King Ahasuerus (also known as King Xerxes) reigned from India to Ethiopia when he suddenly found himself without a queen. He held a beauty pageant of sorts to find a replacement for his disobedient Queen Vashti. Jewish Esther was among the maidens gathered to prepare to go before the king. Through the months of preparation, she kept her Jewish heritage secret. Esther found favor in the eyes of King Ahasuerus, and he chose her for his new queen. Still she did not reveal that she was Jewish.
Mordecai, Esther’s cousin and adoptive father, was a devout Jewish man. One day, he overheard a plot to kill the king. He reported it, and his good deed was noted in the official records.

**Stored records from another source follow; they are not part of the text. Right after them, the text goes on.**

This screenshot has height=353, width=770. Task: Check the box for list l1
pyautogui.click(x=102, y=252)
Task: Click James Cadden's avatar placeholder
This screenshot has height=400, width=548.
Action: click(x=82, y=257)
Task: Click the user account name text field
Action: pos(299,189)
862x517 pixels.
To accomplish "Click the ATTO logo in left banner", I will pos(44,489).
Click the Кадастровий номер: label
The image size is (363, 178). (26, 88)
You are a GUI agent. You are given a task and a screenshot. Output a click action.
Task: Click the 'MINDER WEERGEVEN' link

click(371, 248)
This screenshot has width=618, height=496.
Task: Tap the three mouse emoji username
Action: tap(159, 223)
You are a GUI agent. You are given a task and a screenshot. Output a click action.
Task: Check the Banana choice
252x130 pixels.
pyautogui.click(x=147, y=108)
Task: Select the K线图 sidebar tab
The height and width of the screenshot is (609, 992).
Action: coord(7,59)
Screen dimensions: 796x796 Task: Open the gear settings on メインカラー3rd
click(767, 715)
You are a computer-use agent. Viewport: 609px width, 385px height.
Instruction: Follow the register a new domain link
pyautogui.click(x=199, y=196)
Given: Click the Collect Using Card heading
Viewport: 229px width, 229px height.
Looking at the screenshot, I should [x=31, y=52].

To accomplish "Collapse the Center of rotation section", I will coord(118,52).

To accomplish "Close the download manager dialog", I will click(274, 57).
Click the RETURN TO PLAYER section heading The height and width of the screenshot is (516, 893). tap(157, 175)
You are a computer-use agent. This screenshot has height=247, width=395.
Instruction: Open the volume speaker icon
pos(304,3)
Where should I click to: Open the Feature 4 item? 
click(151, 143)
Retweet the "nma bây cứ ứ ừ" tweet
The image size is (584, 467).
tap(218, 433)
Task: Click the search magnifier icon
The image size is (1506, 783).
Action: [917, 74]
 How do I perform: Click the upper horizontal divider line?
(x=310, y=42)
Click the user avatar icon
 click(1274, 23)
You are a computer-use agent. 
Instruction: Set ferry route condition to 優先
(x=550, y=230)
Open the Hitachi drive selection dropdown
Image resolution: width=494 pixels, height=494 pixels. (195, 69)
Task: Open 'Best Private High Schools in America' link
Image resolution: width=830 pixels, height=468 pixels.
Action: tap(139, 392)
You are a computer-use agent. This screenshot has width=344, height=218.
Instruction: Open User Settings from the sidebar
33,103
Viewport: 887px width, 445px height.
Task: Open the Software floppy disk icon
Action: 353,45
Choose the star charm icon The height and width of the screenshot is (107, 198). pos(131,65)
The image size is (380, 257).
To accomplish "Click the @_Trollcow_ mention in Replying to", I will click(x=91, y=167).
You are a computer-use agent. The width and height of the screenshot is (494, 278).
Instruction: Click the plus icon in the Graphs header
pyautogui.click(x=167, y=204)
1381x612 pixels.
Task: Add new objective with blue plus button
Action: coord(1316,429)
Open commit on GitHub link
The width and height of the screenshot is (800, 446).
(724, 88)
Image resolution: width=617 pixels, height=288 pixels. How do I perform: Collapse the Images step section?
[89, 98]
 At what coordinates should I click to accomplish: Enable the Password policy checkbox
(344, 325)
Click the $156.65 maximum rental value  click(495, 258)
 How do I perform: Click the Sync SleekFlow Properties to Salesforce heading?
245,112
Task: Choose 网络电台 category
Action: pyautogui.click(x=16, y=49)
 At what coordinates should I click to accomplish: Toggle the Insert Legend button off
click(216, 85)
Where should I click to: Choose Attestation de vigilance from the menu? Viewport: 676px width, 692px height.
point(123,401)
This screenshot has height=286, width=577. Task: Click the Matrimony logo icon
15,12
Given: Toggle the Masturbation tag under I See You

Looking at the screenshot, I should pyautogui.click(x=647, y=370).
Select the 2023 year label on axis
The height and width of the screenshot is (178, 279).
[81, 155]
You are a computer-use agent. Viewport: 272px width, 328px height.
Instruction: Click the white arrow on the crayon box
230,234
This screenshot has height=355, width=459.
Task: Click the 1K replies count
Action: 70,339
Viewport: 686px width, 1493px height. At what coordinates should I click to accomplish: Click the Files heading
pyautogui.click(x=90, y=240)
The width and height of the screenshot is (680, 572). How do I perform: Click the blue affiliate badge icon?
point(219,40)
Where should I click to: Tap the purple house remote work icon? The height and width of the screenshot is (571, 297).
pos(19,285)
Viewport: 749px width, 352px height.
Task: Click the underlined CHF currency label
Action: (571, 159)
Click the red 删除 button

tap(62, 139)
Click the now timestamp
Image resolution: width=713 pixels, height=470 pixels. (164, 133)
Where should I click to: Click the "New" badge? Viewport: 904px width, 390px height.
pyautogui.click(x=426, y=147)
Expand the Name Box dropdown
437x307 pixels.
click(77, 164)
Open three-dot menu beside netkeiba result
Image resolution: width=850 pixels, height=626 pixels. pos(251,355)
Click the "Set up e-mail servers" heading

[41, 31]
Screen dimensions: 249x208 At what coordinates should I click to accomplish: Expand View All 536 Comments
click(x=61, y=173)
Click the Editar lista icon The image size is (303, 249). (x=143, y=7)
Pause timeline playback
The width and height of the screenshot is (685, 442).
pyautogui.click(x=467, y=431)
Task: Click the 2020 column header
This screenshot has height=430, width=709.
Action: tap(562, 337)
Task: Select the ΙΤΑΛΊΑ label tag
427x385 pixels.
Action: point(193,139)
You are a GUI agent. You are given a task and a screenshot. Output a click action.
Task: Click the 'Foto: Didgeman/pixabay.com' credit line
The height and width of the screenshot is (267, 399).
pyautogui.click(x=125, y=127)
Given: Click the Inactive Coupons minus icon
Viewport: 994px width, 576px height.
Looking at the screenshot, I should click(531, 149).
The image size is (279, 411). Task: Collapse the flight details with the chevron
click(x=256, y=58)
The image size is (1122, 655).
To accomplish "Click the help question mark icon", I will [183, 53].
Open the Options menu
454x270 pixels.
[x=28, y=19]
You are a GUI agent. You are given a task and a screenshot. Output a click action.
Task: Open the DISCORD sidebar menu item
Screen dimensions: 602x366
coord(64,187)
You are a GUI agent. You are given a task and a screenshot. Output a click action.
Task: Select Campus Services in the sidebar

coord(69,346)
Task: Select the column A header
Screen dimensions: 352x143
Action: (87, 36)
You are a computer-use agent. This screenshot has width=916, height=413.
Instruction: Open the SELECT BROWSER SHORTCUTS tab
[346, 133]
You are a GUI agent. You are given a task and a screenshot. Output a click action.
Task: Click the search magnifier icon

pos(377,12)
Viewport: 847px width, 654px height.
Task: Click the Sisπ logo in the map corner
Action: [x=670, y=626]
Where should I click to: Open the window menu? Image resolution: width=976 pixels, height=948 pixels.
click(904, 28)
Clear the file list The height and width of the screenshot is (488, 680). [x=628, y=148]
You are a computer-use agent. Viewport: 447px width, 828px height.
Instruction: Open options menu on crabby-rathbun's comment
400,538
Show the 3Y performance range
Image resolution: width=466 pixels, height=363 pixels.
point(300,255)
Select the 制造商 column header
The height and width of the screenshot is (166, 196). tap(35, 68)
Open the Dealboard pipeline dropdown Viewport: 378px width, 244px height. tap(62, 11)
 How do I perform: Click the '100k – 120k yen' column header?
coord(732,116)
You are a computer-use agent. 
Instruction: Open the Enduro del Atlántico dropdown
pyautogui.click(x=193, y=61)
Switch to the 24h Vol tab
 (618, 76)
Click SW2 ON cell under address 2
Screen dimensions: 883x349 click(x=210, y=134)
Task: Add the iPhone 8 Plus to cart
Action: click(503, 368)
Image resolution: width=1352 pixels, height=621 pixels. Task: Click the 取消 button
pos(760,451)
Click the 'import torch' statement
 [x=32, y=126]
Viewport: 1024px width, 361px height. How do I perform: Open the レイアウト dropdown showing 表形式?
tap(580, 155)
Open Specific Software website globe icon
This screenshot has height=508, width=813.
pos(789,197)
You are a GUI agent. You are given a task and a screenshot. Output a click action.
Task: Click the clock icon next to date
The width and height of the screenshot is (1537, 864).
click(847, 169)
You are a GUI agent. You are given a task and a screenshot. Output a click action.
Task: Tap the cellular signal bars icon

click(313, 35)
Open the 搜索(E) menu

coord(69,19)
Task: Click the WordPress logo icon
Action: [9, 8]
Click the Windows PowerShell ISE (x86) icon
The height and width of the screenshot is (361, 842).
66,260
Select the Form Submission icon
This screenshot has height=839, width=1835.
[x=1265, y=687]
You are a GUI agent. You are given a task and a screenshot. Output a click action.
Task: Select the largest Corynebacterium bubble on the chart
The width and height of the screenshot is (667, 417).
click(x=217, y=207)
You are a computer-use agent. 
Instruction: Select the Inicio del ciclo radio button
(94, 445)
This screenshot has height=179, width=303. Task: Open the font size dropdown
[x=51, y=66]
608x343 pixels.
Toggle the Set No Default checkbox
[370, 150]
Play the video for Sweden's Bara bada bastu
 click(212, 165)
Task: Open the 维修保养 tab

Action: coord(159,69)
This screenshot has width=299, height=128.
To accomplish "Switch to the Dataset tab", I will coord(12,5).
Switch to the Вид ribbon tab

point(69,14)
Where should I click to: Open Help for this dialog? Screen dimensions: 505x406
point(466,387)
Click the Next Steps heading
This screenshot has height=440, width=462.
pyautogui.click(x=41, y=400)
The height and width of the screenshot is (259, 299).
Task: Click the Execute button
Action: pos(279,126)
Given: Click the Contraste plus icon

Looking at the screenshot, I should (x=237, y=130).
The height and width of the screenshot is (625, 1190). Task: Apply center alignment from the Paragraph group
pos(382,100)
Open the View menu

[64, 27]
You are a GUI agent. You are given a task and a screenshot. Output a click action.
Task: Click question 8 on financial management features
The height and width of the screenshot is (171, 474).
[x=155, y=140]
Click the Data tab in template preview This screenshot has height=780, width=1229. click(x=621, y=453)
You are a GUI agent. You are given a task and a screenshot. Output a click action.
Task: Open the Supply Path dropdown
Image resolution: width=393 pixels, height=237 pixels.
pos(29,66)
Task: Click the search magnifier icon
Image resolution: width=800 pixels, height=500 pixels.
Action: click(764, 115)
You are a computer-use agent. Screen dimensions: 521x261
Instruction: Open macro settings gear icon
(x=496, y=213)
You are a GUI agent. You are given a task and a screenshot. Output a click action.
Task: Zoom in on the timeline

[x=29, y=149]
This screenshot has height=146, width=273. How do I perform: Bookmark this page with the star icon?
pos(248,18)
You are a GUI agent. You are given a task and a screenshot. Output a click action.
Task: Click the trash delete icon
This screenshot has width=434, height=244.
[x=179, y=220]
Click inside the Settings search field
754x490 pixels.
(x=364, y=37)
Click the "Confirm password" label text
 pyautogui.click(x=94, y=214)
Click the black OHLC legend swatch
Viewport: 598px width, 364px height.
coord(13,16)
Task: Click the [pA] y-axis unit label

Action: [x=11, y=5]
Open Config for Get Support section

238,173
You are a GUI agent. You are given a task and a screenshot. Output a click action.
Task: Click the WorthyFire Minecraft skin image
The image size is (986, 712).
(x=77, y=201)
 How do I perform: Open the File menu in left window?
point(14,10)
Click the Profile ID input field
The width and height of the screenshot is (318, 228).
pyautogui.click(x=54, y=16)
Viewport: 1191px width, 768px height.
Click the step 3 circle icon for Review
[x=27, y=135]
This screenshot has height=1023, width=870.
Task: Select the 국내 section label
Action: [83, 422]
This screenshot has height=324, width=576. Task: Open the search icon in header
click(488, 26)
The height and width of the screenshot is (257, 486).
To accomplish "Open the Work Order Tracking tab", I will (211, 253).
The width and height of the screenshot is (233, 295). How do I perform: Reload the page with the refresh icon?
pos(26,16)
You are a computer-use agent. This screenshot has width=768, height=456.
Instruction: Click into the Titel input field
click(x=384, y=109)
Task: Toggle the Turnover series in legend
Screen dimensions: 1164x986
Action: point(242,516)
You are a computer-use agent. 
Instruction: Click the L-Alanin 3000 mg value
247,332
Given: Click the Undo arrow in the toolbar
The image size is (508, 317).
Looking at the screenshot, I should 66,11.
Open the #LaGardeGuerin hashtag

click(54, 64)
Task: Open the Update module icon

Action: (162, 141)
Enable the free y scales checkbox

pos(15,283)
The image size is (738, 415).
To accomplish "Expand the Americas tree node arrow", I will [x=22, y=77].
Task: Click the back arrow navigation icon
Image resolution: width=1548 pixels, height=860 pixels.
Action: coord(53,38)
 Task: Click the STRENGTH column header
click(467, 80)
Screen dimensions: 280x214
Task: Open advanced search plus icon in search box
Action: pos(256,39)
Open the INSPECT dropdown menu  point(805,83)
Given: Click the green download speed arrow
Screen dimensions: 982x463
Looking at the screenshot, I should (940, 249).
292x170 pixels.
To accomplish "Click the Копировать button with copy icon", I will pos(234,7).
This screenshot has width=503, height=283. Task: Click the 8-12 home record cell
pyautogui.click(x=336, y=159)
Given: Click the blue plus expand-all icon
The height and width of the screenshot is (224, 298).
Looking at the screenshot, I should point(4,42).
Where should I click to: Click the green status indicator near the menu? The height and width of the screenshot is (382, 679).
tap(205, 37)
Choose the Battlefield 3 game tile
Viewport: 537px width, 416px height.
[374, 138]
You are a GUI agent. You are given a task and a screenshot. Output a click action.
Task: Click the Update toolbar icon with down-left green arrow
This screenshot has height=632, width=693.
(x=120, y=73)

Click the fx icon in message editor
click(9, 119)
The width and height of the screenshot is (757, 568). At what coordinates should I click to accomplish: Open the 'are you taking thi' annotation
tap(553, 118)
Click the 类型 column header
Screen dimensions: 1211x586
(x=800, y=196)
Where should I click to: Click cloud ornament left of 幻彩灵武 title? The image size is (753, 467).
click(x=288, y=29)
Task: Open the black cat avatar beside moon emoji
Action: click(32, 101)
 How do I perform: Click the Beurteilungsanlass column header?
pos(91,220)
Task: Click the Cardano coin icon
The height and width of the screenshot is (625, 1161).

However, nothing was done to thank or honor Mordecai.
Trouble began when Ahasuerus promoted a man named Haman. The king gave Haman great authority in the land and even commanded that servants and citizens pay homage to him by bowing down to Haman whenever in his presence. Mordecai could not bring himself to offend God by bowing to a man, and day after day, he refused.
Haman was furious. Not content to kill Mordecai alone, Haman devised a plan to kill all the Jewish People in the land. He persuaded the king that the Jews were a threat to his rule and proposed a decree to pay anyone who helped massacre the Jewish People on a certain date. The king signed and sealed an irrevocable decree and gave Haman what he needed to annihilate every Jewish person dispersed throughout the vast kingdom.
Mordecai learned of Haman’s plans and sat in front of the king’s gate in sackcloth, wailing in grief. Esther sent a messenger to find out why, and Mordecai explained the decree begging Esther to go to the king and plead for her people. Esther reminded him that visiting the king without an invitation was a crime punishable by death. Mordecai warned Esther that she wouldn’t escape this decree either, being a Jew herself, and encouraged her that perhaps it was for this very reason that God placed her as queen, “for such a time as this” (Esther 4:14 TLV).
Esther determined to trust God. She told Mordecai to enlist all the Jewish people to fast and pray for three days as she and her handmaids would also do. “Afterwards,” she said, “I will go to the king though it is not according to the law. So, if I perish, I perish” (Esther 4:16 TLV).
Meanwhile on a sleepless night, the king called for the royal records hoping they would lull him to sleep. It was then he discovered Mordecai’s great deed that had saved his life, and he made plans to honor Mordecai.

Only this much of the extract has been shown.